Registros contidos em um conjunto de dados
————————

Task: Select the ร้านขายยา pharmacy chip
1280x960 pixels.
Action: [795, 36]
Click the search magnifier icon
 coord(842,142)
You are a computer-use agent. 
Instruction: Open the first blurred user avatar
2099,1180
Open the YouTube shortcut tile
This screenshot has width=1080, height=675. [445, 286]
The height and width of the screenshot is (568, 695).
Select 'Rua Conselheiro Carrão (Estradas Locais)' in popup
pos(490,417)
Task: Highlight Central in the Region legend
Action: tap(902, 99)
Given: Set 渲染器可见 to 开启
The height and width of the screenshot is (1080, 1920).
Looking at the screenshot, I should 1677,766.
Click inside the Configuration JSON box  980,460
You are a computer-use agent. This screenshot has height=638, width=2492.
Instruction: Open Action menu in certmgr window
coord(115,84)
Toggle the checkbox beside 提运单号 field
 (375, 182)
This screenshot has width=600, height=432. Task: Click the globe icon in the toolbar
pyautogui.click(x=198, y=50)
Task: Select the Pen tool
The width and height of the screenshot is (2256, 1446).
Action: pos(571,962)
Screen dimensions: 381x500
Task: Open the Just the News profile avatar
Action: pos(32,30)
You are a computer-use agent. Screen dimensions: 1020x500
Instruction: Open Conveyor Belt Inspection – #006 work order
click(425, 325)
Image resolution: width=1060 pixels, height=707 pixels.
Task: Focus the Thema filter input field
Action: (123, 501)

————————

# Instruções de trabalho
Extraia e reproduza sem alterações todas as linhas dos registros acima.

# Tarefa concluída
Task: Select the ร้านขายยา pharmacy chip
1280x960 pixels.
Action: [795, 36]
Click the search magnifier icon
 coord(842,142)
You are a computer-use agent. 
Instruction: Open the first blurred user avatar
2099,1180
Open the YouTube shortcut tile
This screenshot has width=1080, height=675. [445, 286]
The height and width of the screenshot is (568, 695).
Select 'Rua Conselheiro Carrão (Estradas Locais)' in popup
pos(490,417)
Task: Highlight Central in the Region legend
Action: tap(902, 99)
Given: Set 渲染器可见 to 开启
The height and width of the screenshot is (1080, 1920).
Looking at the screenshot, I should 1677,766.
Click inside the Configuration JSON box  980,460
You are a computer-use agent. This screenshot has height=638, width=2492.
Instruction: Open Action menu in certmgr window
coord(115,84)
Toggle the checkbox beside 提运单号 field
 (375, 182)
This screenshot has width=600, height=432. Task: Click the globe icon in the toolbar
pyautogui.click(x=198, y=50)
Task: Select the Pen tool
The width and height of the screenshot is (2256, 1446).
Action: pos(571,962)
Screen dimensions: 381x500
Task: Open the Just the News profile avatar
Action: pos(32,30)
You are a computer-use agent. Screen dimensions: 1020x500
Instruction: Open Conveyor Belt Inspection – #006 work order
click(425, 325)
Image resolution: width=1060 pixels, height=707 pixels.
Task: Focus the Thema filter input field
Action: (123, 501)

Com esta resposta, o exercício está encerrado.